**Exercise description**
Would you work out how many lines below include the word "computer"? Only that number is wanted.

**Exercise materials**
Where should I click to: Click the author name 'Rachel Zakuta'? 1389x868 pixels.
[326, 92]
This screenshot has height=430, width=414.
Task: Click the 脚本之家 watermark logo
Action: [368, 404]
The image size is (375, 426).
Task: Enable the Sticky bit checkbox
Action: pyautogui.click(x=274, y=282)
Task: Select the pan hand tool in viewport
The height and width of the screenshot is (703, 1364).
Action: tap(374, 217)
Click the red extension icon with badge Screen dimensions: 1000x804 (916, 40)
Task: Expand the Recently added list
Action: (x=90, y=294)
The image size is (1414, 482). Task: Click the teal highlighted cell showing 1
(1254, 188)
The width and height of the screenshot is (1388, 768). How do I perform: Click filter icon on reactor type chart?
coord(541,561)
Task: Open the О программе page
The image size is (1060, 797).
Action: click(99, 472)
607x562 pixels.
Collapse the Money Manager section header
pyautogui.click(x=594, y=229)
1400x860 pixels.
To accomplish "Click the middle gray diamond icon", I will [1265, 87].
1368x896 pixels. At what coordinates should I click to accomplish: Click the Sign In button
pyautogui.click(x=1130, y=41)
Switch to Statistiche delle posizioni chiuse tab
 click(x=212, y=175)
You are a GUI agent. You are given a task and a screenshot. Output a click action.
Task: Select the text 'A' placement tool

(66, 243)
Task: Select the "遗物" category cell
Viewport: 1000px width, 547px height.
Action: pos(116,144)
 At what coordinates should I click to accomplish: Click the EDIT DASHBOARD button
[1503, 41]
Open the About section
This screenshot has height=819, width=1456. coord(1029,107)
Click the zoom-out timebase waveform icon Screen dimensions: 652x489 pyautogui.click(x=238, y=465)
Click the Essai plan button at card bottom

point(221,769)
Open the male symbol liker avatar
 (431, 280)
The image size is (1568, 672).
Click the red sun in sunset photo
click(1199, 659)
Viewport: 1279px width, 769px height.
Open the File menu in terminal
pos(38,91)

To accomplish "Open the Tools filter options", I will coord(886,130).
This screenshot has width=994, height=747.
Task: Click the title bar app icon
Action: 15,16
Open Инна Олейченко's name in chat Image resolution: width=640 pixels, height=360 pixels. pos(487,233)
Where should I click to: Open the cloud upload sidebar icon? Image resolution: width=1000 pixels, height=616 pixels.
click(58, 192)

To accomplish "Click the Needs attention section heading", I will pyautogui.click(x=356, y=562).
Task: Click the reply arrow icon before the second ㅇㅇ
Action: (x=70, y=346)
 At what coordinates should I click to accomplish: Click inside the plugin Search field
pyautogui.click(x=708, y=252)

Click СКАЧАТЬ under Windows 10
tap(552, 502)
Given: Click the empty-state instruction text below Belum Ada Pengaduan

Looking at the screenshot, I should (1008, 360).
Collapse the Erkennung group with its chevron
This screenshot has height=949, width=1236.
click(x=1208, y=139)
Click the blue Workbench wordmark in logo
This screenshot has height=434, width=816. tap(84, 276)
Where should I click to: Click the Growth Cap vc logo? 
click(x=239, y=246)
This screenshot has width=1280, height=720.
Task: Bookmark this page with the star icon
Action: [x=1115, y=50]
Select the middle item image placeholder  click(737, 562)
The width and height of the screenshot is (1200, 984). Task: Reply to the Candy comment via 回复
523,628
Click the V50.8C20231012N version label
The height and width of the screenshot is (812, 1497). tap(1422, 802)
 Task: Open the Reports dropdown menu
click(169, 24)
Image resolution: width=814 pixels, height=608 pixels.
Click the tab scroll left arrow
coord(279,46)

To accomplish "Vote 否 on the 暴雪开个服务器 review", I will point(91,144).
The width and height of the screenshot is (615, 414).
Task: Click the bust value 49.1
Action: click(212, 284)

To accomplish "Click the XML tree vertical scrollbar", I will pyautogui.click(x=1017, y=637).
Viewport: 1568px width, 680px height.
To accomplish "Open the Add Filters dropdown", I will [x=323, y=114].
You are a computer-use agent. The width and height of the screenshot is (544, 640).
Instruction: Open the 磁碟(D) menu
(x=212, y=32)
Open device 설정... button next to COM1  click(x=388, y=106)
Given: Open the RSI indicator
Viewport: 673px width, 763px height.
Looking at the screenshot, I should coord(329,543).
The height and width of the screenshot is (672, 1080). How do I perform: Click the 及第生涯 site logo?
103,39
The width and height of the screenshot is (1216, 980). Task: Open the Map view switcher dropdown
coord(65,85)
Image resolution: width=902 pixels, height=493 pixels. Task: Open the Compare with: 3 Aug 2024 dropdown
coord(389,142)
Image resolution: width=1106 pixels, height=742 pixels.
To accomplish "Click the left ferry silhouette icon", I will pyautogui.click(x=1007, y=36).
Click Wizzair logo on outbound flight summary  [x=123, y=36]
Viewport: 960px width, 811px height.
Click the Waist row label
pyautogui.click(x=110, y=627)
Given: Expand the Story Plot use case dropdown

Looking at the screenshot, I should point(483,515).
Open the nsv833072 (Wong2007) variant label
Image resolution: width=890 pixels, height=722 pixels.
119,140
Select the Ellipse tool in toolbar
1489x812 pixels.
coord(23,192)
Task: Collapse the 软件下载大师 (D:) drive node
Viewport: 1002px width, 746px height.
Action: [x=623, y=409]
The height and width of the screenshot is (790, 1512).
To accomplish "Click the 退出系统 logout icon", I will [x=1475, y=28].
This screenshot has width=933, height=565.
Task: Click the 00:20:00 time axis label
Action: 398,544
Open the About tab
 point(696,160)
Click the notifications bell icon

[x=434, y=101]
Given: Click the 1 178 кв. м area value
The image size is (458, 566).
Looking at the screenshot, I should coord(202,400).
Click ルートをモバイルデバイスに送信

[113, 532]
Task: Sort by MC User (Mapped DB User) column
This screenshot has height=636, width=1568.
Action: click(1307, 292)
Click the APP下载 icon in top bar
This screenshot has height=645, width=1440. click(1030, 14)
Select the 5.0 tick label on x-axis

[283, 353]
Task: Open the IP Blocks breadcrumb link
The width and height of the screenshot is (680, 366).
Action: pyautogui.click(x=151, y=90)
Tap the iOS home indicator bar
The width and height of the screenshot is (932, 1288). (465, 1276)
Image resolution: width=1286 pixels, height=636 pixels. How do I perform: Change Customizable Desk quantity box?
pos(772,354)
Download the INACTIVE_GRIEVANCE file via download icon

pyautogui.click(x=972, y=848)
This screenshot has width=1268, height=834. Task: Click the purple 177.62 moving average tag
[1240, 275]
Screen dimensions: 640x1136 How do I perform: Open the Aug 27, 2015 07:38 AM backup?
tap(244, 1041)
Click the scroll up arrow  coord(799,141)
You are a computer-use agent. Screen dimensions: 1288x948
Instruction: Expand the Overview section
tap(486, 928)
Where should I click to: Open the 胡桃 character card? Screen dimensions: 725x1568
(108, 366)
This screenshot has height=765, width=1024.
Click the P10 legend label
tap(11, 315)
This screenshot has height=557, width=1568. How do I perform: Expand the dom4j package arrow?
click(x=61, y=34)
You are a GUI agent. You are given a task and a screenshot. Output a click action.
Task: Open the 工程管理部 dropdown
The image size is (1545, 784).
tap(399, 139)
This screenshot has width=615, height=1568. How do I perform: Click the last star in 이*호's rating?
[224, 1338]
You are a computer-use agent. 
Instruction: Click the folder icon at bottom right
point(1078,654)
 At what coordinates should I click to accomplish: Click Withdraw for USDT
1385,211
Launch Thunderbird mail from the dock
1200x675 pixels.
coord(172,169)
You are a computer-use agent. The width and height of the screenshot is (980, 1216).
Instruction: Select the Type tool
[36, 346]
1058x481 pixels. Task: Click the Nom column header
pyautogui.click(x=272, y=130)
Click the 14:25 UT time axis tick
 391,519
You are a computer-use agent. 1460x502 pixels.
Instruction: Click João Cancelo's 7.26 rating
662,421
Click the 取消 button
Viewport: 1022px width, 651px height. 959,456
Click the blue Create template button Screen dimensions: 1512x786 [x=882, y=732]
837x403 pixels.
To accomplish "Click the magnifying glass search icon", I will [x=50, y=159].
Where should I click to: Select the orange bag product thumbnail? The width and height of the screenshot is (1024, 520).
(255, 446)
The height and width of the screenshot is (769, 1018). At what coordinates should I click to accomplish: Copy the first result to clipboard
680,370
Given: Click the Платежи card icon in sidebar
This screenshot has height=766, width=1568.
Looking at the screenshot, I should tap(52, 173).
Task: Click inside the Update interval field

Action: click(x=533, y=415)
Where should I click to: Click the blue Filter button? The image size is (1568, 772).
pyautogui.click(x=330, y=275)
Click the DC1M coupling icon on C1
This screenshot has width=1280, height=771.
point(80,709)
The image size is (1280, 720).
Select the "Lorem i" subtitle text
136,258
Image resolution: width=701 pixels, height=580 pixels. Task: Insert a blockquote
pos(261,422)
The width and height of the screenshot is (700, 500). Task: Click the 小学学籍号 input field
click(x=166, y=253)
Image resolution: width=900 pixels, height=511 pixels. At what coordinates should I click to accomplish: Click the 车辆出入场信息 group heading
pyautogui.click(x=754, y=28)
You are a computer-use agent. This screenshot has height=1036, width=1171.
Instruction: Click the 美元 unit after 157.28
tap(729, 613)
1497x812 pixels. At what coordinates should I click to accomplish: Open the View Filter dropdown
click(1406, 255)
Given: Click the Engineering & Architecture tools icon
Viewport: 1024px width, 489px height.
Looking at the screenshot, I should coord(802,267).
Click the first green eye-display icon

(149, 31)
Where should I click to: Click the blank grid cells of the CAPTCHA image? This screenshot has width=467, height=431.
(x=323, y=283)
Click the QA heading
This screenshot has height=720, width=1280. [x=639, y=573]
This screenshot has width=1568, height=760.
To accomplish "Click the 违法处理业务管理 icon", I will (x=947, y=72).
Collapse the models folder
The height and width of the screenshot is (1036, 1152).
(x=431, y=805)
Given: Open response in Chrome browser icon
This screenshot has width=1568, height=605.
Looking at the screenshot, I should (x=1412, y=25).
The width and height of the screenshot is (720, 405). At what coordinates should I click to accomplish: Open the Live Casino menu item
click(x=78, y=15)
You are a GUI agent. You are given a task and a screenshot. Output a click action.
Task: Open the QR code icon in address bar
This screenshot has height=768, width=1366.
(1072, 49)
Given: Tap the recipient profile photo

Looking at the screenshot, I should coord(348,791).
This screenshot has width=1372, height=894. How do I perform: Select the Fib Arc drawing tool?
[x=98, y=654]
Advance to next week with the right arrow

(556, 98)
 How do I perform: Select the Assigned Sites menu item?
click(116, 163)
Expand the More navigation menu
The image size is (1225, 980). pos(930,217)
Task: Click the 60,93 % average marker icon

**Answer space**
6